「田中はオフの主役でした。米FA市場は『田中の去就が決まってから、動き出す。他投手の交渉が本格的にスタートするのはそれからだ』と言われていました。田中の契約前に去就が決まった投手もいますが、だいたいその通りになりました」(米国人ライター)
ポスティングシステムの落札金に『20万ドル』という上限が設けられたからだろう。「まずは田中を狙おう」という雰囲気がメジャー各球団に流れていた。しかし、その後の他FA投手の動向を見てみると、マット・ガーザ(31=レンジャーズ)が『4年5000万ドル』でブリュワーズと契約。アービン・サンタナ(32=ロイヤルズ)は交渉中だが、提示されたのは『3年4000万ドル』以下だという(MLB.com参考/2月11日時点)。ウバルド・ヒメネス(30=インディアンズ)は複数年の大型契約を狙っていたが、「単年契約後、来季またFAを狙う」と方向転換したそうだ。
サンタナはメジャー通算105勝、ヒメネスは昨季13勝をマークした“大物”である。彼らが買いたたかされた理由はともかく、キャンプイン直前となった今も具体的な交渉が始まらない投手もいた。韓国球界からFA宣言し、米球界挑戦を狙うユン・ソクミン投手(27=元起亜タイガース)だ。
「韓国のユン」と聞いて、ピンと来た日本の野球ファンも多いのではないだろうか。
08年北京五輪の金メダル獲得に貢献し、第2回、第3回WBC韓国代表にも選ばれた好右腕で、12年シーズンは最多勝、奪三振、最優秀防御率、最優秀勝率の『投手四冠』にも輝いている。在阪球団の渉外担当者もこう続ける。
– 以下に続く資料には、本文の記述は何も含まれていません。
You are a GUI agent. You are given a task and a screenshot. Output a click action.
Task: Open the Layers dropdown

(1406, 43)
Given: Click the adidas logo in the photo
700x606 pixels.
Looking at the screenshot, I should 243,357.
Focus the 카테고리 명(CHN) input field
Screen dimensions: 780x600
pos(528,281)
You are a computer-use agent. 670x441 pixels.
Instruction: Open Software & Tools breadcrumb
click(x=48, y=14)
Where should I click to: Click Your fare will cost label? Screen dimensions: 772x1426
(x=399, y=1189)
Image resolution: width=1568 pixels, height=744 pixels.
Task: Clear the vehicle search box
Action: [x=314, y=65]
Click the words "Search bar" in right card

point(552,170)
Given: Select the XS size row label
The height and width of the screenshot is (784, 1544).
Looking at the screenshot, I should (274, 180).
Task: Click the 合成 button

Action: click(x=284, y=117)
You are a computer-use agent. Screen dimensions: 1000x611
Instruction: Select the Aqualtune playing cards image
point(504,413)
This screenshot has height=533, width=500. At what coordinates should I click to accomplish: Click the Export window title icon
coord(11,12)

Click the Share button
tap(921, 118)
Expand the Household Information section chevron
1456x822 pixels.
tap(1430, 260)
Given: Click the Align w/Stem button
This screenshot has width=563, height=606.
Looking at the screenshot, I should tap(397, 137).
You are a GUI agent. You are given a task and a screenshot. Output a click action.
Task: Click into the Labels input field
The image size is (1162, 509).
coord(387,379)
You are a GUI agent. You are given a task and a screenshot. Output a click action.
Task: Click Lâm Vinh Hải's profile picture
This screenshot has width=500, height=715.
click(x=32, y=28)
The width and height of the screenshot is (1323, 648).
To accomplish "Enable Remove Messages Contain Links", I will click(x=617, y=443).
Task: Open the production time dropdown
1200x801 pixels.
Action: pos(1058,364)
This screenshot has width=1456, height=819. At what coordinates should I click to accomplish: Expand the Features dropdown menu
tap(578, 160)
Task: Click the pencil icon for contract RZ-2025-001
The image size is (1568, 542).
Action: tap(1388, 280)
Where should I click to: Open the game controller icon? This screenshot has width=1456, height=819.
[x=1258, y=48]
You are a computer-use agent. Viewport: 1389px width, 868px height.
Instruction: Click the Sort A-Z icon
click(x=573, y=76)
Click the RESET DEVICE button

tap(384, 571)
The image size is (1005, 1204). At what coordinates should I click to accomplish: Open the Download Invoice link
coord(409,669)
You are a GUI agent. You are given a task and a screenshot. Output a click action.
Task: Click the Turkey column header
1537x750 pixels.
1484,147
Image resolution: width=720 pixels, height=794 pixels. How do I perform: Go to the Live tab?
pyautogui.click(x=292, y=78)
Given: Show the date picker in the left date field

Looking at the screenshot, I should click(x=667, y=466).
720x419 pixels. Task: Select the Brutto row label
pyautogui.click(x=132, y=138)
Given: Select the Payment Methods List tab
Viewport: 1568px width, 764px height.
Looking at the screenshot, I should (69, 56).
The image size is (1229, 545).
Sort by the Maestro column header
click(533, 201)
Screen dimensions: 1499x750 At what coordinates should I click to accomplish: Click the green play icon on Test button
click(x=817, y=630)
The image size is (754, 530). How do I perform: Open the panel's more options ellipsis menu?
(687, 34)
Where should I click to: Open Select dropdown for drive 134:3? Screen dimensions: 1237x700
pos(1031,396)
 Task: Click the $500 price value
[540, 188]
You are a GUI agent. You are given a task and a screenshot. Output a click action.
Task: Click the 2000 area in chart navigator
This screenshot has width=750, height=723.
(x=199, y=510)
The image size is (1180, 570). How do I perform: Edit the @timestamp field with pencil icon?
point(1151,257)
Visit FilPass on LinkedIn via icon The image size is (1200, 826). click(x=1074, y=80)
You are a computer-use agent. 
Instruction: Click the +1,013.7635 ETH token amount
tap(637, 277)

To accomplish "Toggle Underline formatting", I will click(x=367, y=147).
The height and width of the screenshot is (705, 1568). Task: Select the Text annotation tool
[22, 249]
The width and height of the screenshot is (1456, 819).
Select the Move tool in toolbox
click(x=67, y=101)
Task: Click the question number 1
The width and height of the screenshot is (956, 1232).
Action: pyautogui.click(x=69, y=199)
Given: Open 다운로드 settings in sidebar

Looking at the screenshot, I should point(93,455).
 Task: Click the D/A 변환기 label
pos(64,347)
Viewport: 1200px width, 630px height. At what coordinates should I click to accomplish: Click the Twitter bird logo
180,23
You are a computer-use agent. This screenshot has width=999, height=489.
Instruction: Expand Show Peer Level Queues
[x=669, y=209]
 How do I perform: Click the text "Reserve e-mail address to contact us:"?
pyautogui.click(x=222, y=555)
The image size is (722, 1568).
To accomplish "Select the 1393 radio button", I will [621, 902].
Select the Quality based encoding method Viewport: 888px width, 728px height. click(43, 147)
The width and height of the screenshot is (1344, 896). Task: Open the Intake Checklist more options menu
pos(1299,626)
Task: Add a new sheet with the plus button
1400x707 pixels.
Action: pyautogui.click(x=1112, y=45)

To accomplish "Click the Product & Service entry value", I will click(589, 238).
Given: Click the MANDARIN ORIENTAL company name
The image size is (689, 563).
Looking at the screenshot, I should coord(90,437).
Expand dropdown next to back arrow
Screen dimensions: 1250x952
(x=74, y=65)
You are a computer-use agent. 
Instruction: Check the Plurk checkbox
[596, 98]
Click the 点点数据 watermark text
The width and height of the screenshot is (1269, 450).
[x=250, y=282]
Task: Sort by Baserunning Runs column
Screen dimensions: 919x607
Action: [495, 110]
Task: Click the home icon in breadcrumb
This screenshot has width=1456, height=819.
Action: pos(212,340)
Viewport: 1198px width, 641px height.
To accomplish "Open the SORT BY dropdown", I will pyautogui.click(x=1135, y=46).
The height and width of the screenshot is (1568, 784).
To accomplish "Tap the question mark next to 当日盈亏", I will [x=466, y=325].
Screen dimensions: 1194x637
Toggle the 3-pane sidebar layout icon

「13年は味方打線の援護に恵まれず、9勝止まりでしたが、セットアッパー、クローザーでの実績もあります。高速スライダーが武器で、真っ直ぐのスピードも常時140キロ台後半。3、4年前から、メジャーに行くとか行かないとかの情報も出ていたように記憶しています」
その韓国球界を代表する好投手が、まだ去就が決まっていないのだ。
米スポーツ専門チャンネルESPNが制作した13年オフのFA投手ランキングを見ると、1位は田中。ユンは16位だった。メジャー各球団がこのユンの獲得に慎重な理由は不明だが、
「このまま米球界との交渉が遅々として進まないのであれば、日本のプロ野球チームも獲得に動き出す」(NPB関係者)
との声も聞かれた。
「韓国・三星ライオンズから阪神入りした呉昇恒投手(31=オ・スンファン)のように、クローザー部門で圧倒的な成績を残した投手ではありません。『マイナー契約でもいい』とし、米球界入りにこだわるのか、それとも、韓国球界に戻ってから再挑戦するのか、本人の気持ち次第でしょうね。ユンは先発、中継ぎ、クローザーのどのポジションもできるので、『日本球界でもいい。米挑戦はその後に』と方向転換してくれるのであれば、12球団の渉外担当は興味を示すでしょうね。個人的には、日本では先発よりもセットアッパーが向いていると思う」(前出・渉外担当者)
好右腕が駆け込みで日本球界入りする可能性もある。もっとも、彼の代理人は「高額交渉」で知られるスコット・ボラス氏だが…。